If that’s so, then she ought to be able to provide documentation of those past references to referring to “us,” “we,” “our community,” etc. Right?
Well, to her credit, she did just that. Her campaign manager, Hope, scanned in a series of old mailers and e-mailed them to me. Here they are:
And, for reference, here is the mailer in question:
I have also a PDF of the mailer that shows both sides of the mailer, in high resolution.
After seeing the progression of her mailers over the years, I have to admit that I feel a little silly. The theme throughout all of them is one of community, one of us-ness, and one of “hey, you know me.” While the specific phrase used in this latest mailer is new, it’s wholly consistent with the theme of 22 years of reelection campaigns.
I’m torn on whether or not she should have stuck with the theme this time around. Is it racist for her to deliberately shy away from that “our community” theme with an opponent who is an immigrant? Or is it racist to go ahead and use it anyway? Is it OK to accuse an opponent of only having lived in the community for a brief period? What if that opponent didn’t move to the community from New York but, instead, Egypt? Perhaps I’ve spent too much time in too many “racial healing” workshops, but the gray areas here seem to be gray only when overanalyzed.
Del. Watts has been consistent in her message over the years.

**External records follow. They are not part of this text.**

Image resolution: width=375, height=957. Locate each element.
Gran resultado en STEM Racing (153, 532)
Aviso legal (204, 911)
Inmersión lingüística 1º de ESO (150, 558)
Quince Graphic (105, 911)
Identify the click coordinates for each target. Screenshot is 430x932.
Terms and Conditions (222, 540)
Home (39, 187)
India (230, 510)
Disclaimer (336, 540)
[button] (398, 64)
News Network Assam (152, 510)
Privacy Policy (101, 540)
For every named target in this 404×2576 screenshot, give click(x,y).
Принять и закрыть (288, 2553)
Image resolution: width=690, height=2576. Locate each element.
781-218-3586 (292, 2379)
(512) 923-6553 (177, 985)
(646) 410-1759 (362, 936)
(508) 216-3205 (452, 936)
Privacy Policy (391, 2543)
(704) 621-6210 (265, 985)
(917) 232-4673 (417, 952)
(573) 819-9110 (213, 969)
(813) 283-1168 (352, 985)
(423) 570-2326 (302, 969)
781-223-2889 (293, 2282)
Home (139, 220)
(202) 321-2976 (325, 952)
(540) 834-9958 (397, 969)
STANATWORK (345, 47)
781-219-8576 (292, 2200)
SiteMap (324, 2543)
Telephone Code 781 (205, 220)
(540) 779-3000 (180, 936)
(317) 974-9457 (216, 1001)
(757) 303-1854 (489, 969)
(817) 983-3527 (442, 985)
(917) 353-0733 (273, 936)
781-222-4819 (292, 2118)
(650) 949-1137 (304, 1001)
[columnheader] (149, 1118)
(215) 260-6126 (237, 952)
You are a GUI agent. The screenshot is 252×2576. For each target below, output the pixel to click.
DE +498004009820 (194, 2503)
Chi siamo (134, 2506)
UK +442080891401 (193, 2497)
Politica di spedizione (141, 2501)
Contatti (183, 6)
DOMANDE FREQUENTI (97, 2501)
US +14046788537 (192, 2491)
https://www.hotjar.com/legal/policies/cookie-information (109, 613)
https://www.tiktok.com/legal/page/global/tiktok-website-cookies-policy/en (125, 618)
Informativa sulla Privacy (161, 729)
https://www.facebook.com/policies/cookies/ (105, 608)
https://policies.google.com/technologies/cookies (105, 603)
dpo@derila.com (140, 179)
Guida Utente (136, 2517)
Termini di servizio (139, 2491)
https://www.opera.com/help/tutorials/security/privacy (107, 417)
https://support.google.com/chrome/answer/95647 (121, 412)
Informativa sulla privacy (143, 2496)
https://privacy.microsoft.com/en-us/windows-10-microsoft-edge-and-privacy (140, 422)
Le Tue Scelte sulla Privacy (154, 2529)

It is unfortunate that her opponent feels slighted by her message but, clearly, that message is not tailored to him. I think Del. Watts would be wise to apologize to her opponent, not because she’s done anything wrong, but because he’s clearly upset, and it would be a nice gesture. She owes him an explanation of her campaign history which, to be completely fair, he may not know because she’s been in office far longer than he’s lived in the district. But I don’t think that Del. Watts owes any kind of an apology to the public or to anybody else. There’s no fault to be assigned here.